** Entries supplied follows **

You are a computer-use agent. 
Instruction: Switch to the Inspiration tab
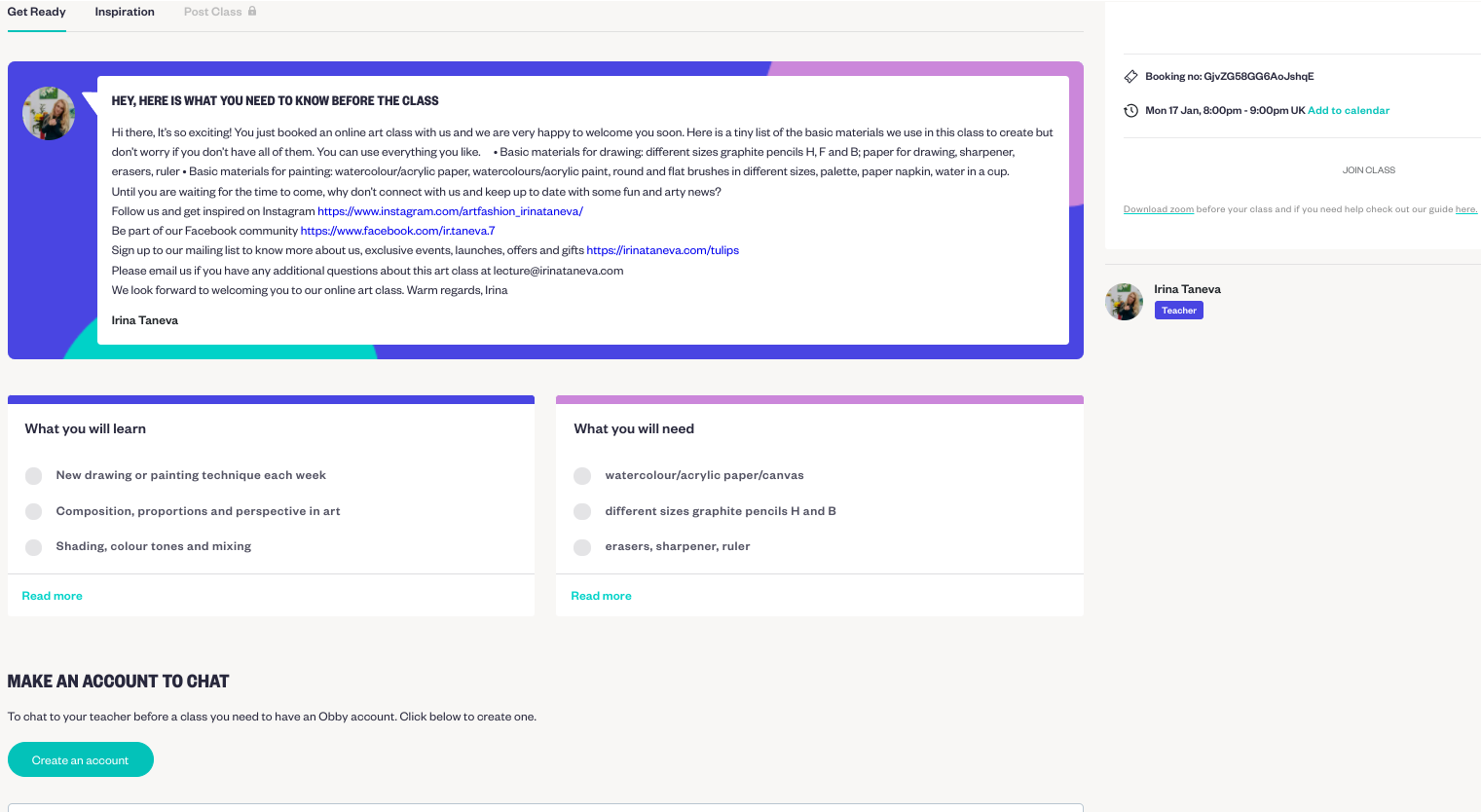tap(125, 12)
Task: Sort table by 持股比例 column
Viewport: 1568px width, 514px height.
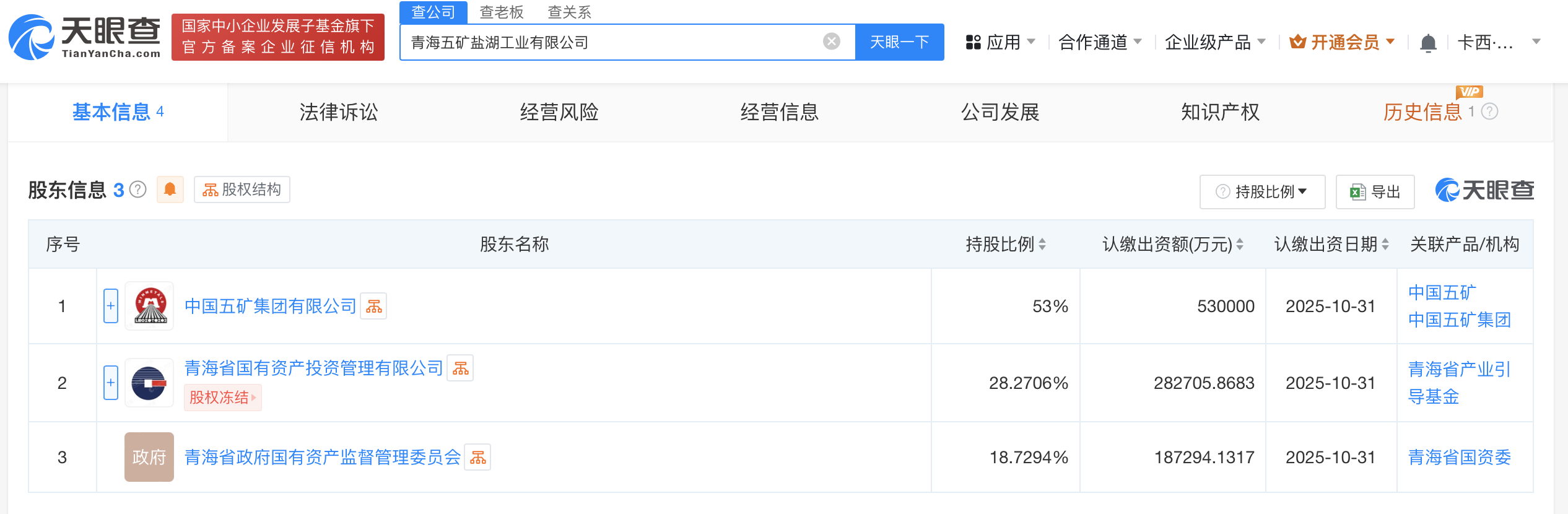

** End of Entries supplied **

• **Problem to work on**
Please, leaving out all pictures, transcribe exactly the lines above from the one containing "Instruction: Switch to the Inspiration tab" through the final line, both included.

• **Solution**
Instruction: Switch to the Inspiration tab
tap(125, 12)
Task: Sort table by 持股比例 column
Viewport: 1568px width, 514px height.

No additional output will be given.